When I was a teenager, I learned how to make a basic quilted lap blanket with my youth group. It was a lot of fun and I still have it today. After a few years of borrowing my great aunt’s sewing machine, my grandmother bought me my own. I treasured that machine so much that I hauled that thing back and forth to college three years in a row sewing up all sorts of things.
Fast forward a few years and I get married and we start having kids. While I did make a few things for our oldest, we were given so many boy clothes that I really didn’t have a need to sew anything for him. When our daughter came along, I was all over making her cute little dresses. Now that she’s getting a bit older, she’s showing an interest in sewing. For her birthday and Christmas, she got a bunch of different kits that included knitting looms, hand sewing kits for beginners, cross stitch kits, and even her first real sewing kit with a pack of fat quarter fabric. She was on cloud nine.
We discovered that my cousin’s daughter was getting to the age where she likes to play with dolls, so I whipped up one of the Barnacle Buddies dolls from Made for Mermaids pattern company. My daughter insisted that we needed to make her some clothes because you can never have enough, so off we went to our sewing stashes and patterns to see what we could come up with.

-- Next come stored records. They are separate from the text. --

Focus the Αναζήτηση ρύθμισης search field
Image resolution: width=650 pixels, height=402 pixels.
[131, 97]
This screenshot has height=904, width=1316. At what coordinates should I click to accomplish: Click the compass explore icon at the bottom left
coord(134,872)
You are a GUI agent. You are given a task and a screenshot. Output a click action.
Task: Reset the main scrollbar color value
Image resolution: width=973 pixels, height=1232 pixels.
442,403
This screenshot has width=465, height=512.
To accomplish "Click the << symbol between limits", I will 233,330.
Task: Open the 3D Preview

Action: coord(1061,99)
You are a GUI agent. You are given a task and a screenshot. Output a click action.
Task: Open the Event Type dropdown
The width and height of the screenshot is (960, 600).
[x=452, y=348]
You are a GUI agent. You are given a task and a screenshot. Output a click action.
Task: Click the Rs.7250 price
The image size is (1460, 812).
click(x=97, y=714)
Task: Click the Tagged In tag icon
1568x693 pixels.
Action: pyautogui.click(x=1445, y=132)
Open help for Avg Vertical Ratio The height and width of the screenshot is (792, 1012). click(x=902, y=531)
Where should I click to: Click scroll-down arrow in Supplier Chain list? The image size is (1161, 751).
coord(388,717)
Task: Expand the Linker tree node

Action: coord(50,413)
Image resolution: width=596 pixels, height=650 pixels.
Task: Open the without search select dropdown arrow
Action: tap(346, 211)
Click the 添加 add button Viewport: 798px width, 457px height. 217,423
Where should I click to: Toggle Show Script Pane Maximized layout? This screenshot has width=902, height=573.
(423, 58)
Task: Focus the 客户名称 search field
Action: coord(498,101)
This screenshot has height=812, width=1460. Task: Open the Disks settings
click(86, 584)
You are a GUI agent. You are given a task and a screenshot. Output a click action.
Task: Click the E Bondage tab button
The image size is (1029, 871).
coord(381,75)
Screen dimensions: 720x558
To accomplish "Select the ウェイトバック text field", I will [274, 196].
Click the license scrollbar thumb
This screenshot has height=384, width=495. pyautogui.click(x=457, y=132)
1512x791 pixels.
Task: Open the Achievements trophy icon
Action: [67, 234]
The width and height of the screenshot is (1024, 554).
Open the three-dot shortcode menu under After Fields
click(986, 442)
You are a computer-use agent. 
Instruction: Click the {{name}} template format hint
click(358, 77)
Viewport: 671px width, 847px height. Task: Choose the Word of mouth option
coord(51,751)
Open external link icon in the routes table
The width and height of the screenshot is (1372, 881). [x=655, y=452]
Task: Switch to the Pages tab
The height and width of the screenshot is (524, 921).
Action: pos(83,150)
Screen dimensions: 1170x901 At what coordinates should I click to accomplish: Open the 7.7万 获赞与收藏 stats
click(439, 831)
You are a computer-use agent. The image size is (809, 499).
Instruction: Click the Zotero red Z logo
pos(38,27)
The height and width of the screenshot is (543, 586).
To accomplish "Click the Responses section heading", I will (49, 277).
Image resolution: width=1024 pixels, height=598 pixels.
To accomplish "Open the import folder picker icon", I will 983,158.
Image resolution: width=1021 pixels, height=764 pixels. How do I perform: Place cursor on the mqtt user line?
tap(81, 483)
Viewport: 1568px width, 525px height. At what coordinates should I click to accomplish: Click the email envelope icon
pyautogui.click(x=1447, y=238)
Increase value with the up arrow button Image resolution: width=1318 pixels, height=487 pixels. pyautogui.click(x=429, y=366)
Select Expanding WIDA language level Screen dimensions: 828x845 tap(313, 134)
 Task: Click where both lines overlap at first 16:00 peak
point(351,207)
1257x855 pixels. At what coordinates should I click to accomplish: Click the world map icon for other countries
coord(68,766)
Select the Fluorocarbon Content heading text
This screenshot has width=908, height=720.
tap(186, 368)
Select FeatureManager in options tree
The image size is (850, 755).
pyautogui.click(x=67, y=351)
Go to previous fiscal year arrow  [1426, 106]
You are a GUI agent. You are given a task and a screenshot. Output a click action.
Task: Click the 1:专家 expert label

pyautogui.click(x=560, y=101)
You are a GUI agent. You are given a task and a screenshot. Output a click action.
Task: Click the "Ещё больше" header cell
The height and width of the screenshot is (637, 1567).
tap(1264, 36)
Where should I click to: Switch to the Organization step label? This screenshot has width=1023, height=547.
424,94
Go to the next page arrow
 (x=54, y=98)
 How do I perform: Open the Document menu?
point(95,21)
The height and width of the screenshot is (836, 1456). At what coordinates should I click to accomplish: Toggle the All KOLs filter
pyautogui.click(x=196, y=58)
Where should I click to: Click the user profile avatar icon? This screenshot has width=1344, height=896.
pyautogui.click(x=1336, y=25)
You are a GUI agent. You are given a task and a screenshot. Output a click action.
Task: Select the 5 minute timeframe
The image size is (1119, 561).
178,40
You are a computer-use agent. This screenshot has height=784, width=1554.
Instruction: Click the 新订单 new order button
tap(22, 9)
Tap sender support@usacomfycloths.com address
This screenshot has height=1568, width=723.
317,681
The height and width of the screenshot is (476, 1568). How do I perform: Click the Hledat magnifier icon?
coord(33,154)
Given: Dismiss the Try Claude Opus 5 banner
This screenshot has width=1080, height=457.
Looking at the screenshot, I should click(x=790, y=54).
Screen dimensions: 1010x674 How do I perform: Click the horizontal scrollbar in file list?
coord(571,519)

She excitedly pulled out her stack of fabric from her new sewing kit. We looked through my pattern book and found the peasant dress for 18-inch dolls. I helped her lay out the fabric and pin the pattern down. She traced around the edge and cut it out all by herself. After teaching her how to pin two pieces together, we decided that it needed a little something to make it feel special, so we cut a strip of fabric, ironed some pleats into the bottom end, and sewed it on the front of the dress. She did a pretty good job of keeping the fabric centered under the presser foot as we went down the front of the dress. Next, I taught her how to properly sew buttons onto the front, even though they are just for decoration.
While my daughter is still young and not ready to just be let loose with a sewing machine, she is learning skills that could be essential in the future.